Sur ce, le lapin blanc souffla très fort, trois fois de suite, dans sa trompette, puis il déroula le parchemin et lut les vers ci-après :
"Notre Reine de Coeur, elle avait fait des tartes,
Tout au long d’un beau jour d’été,
Mais le Valet de Coeur a dérobé ces tartes
Et les a toutes emportées !"
"Préparez-vous à entendre les témoignages, dit le Roi, et ensuite la sentence ! "
"Non ! dit la Reine, d’abord la sentence, et ensuite les témoignages !"
"Quelle bêtise ! s’écria Alice, si fort que chacun des assistants fit un bond, que cette idée d’entendre d’abord la sentence ! "
"Taisez-vous !" ordonna la Reine.
"Jamais de la vie ! dit Alice, vous n’êtes qu’un jeu de cartes ! Qui se soucie de vous ?"
A ces mots, le jeu tout entier s’envola dans les airs, puis vint retomber en désordre sur Alice : elle poussa un petit cri de frayeur, et tenta de repousser l’avalanche des cartes... Elle se retrouva couchée sur le talus, la tête reposant sur les genoux de sa soeur, qui lui enlevait délicatement du visage quelques feuilles mortes chues des arbres voisins.
"Réveille-toi ! Alice chérie, lui disait sa soeur. Vrai, quel bon somme tu as fait !"
"Oh ! j’ai fait un songe bien curieux !" répondit Alice, et elle raconta à sa soeur toutes ses Aventures Sous Terre telles que vous venez de les lire ; et lorsqu’elle eut achevé son récit, sa soeur l’embrassa et lui dit : "Ce fut là, certes, ma chérie, un rêve bien singulier ; mais, à présent, va vite prendre ton thé ; il se fait tard."
Aussi Alice s’en fut-elle en courant en songeant (de son mieux) au merveilleux rêve que ç’avait été.

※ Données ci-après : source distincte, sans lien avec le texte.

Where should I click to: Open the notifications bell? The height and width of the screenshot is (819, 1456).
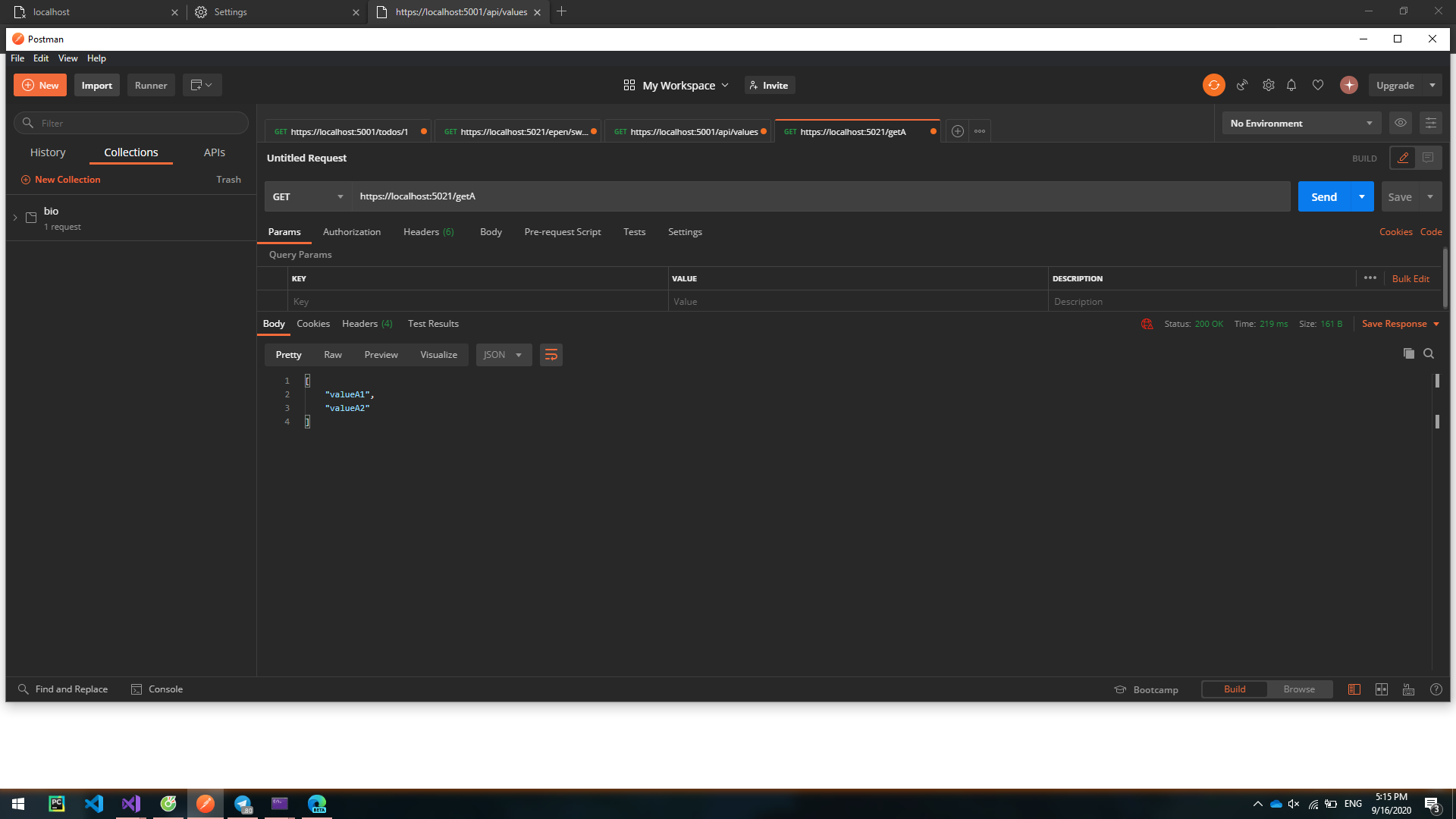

Mais sa soeur était restée assise un peu plus longtemps, observant le soleil couchant, et pensant à la petite Alice et à ses Aventures, si bien qu’elle aussi se mit à rêver à sa manière et voici ce que cela donna :
Elle vit une vieille cité et une tranquille rivière serpentant près d’elle le long de la plaine, et, descendant le courant, venait lentement une barque avec, à son bord, une joyeuse bande d’enfants. Elle pouvait entendre leurs voix et leurs éclats de rire comme de la musique sur l’eau. Et, parmi elles, il y avait une autre petite Alice, assise à écouter une histoire qu’on lui racontait. Elle écoutait les paroles du conte et voilà que c’était le rêve de sa petite soeur. Aussi la barque serpentait-elle doucement, sous le brillant jour d’été, avec son joyeux équipage et sa musique de voix et d’éclats de rire, jusqu’au moment où elle disparut derrière un des nombreux tournants de la rivière et qu’elle ne la vit plus.
Alors elle pensa (dans un rêve à l’intérieur de son rêve, en fait) que cette même petite Alice, dans l’avenir, deviendrait une femme adulte ; et qu’elle garderait, à travers ses années de maturité, le coeur simple et aimant qu’elle avait, étant enfant ; elle la vit, entourée d’autres petits enfants, dont elle ferait briller les yeux en leur racontant maintes merveilleuses histoires, y compris, peut-être, ces mêmes aventures d’autrefois de la petite Alice ; et dont elle partagerait les petits chagrins et les naïves joies, en se souvenant de sa propre enfance et des heureuses journées d’été.